Еще один колоритный тому пример — Линтон Куизи Джонсон. Его культовая поэзия — хроника черной общины в Великобритании, история бунтов, погромов и полицейских операций. Заглавие книги, разбитой на десятилетия, — “Революционный рефрен”. Эти стихи по-настоящему живут не на бумаге: язык черного гетто — это смесь сленга, акцента, произношения и ритма рэпа и регги, просящего барабанов. Рефрены, повторы создают эффект песенности, завораживающей и переходящей в речитатив заклинания, ритуального действа, заговора, шаманского бормотания, вводящего в транс. Вера поэта в магию слова абсолютна: в одном из острополитических обличительных стихотворений “new world order” (“новый миропорядок”) приравнивается к “new word order” (“новому порядку слов”).

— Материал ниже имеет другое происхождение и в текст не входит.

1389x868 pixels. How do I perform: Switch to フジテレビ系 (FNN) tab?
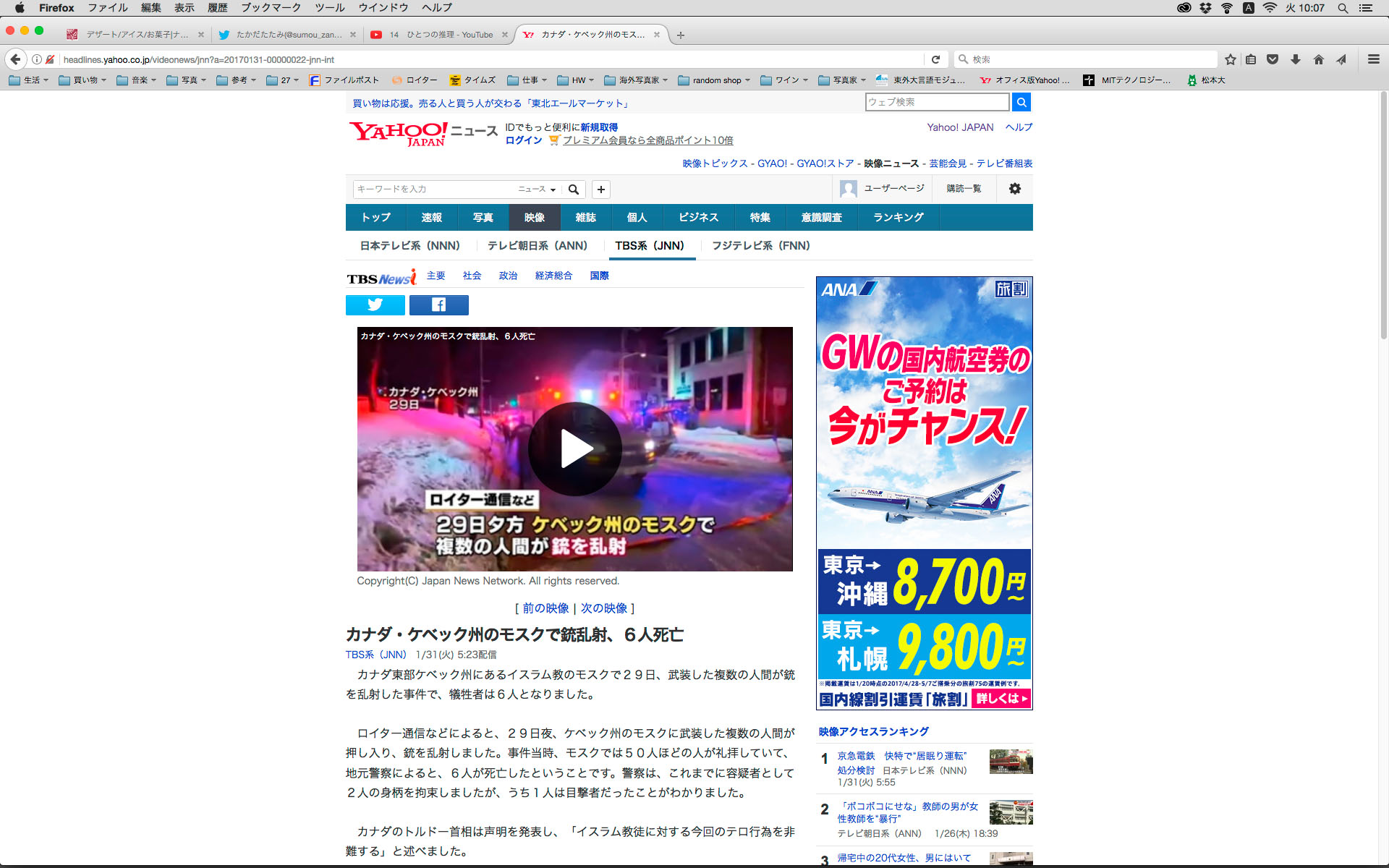point(760,246)
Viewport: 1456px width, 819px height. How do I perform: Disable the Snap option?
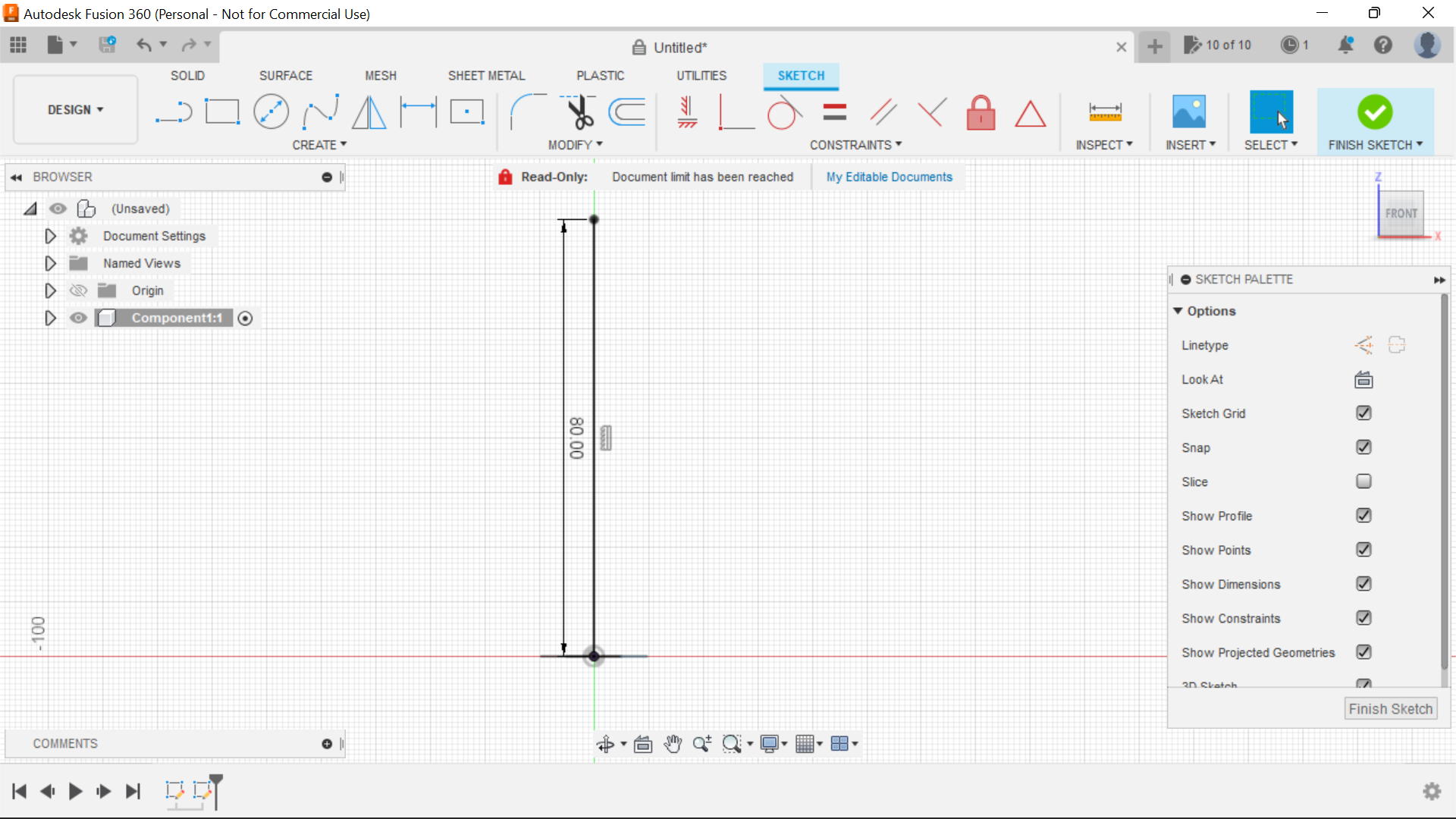coord(1363,447)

В отличие от Линтона Куизи Джонсона израильский писатель Амос Оз старался на своем творческом вечере дистанцироваться от политики. Хотя когда ему все же задавали болезненные вопросы о ситуации на Ближнем Востоке, отвечал на них с готовностью, красноречиво и здраво. Тем не менее главной авторской задачей Амоса Оза была пропаганда своего языка. “Британцы, убирайтесь домой” — такими были первые три английских слова, усвоенные писателем в детстве. Впоследствии он блестяще овладел английским — для того, чтобы заявить англоговорящей аудитории: “Я — шовинист иврита”. Представляя свой новый роман “The same sea”, “Волшебник Оз” убедил слушателей, что его “пре-архаический” (а не постмодернистский) текст “поет и танцует”, и заставил весь зал зачарованно слушать, как музыку, огромные отрывки на совершенно непонятном и чужом языке — правда, сопровождаемые английским переводом. Своего рода переводческой импровизацией прозвучала грустная шутка писателя — когда прогремели первые залпы вечернего фейерверка над Замком, Амос Оз иронически заметил: “Звучит, как на Ближнем Востоке”. Это было похоже на обращение к детям, которым что-то объясняют и показывают на простых и безопасных примерах.
На Фестивале не хватало русского писателя, который смог бы, не рассуждая отвлеченно о борьбе слова и идеи, так же предъявить визитную карточку своей культуры — свой язык, осознав его как творческую и жизненную позицию. Кэтрин Локерби все еще сожалеет о том, что Фестиваль “недостаточно интернационален”. И сожалеет не зря: в этом году я была единственным (и случайным!) представителем России — и литературной, и журналистской — на Фестивале. Стоит поразмыслить над тем, как исправить эту ситуацию.
Дарья Кулеш*
* Дарья Кулеш, 20 лет, студентка литературно-критического отделения факультета журналистики МГУ, координатор культурных программ Шотландского культурного центра в Москве.